Vikrant Khanna, founder and CEO of Mogi I/O, calls it India’s latest entertainment gold rush. In a LinkedIn post, Khanna wrote that a Re 1 trial can quickly turn into Re 300-plus monthly spends, and that the biggest battle for attention is no longer on TV screens but in the palm of the hand.
The market is crowded and fiercely competitive. More than ten platforms are vying for viewers, each with a different strategy. Some are chasing volume, Netflix-style. Others are going cinematic, HBO-style. A few are spending twice the traditional TV budgets on vertical-first content. Talent is following the money, with TV stars and Bollywood actors increasingly headlining micro-dramas, drawn by creative freedom and strong paychecks.
Pricing psychology is driving engagement. Platforms charge Re 1 for a seven-day trial, leveraging cliffhangers, emotional hooks and multiple storylines to convert casual viewers into paying subscribers. Many users come for a single show and stay for months.
China’s micro-drama market offers a blueprint, growing from $500 million in 2021 to $9 billion in 2025. India has the advantage of a larger population, mobile-first behaviour and a deep daily-soap culture. Tier 2 and Tier 3 cities are expected to fuel the next phase of growth.

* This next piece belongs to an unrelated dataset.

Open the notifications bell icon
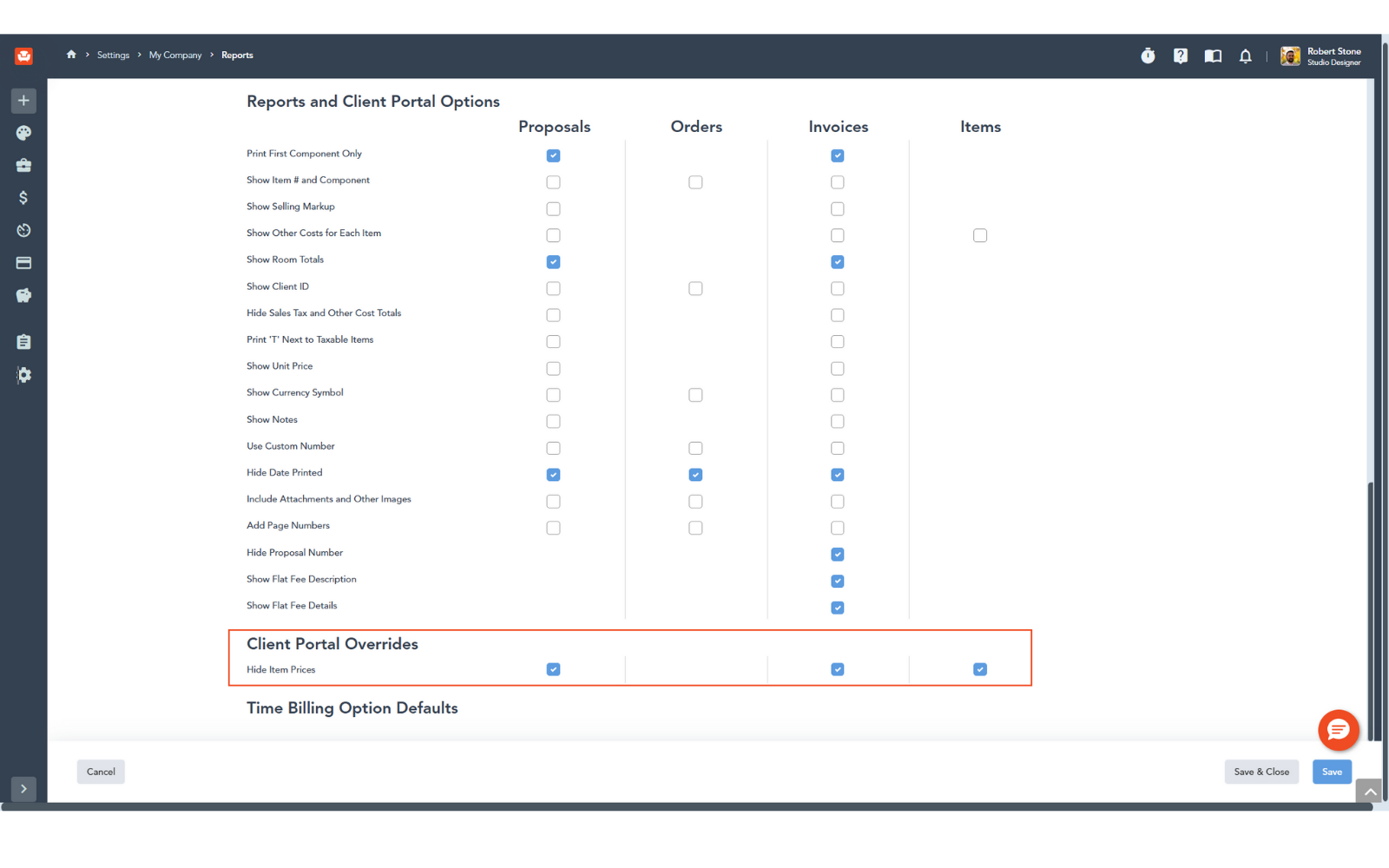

Content itself is evolving. While early micro-dramas focused on romance, family drama and revenge, high-octane action is now moving vertical, with large casts, real stunts and cinematic ambition. Episodes remain under 60 seconds, dropped daily, but series span 30–45 minutes cumulatively — a new kind of daily soap designed for habit, not appointment viewing.
Khanna stresses that micro-dramas are more than a trend. They are a business model shift — built for mobile, monetised through emotion rather than subscriptions, and increasingly powered by AI and data. For viewers like Priya in Lucknow, scrolling at 1 AM is already normal. For creators, investors and platforms, the micro-drama moment is only just beginning.
Vikrant Khanna is a seasoned P&L leader and entrepreneur with rich experience across FMCG, telecom, virtual retail and Internet businesses. He founded Mogi I/O, a B2B video-tech venture that compresses video size by up to 50 per cent while streaming buffer-free, high-quality content. Mogi leverages these IPs to provide no-code video apps across mobile, web and TV, helping OTTs, broadcasters, publishers and edtech platforms monetise content efficiently.
Before Mogi, Khanna launched BoomAGift, a gifting-on-the-go app for low-ticket items, which has since pivoted into Mogi. He also held leadership roles at Homeshop18 as COO and at Bharti Airtel, where he led youth marketing campaigns, digital strategy and the sponsorship of India’s first Formula 1 Grand Prix.
India’s OTT future, Khanna says, may no longer be written in hours. It could be written in 60-second episodes.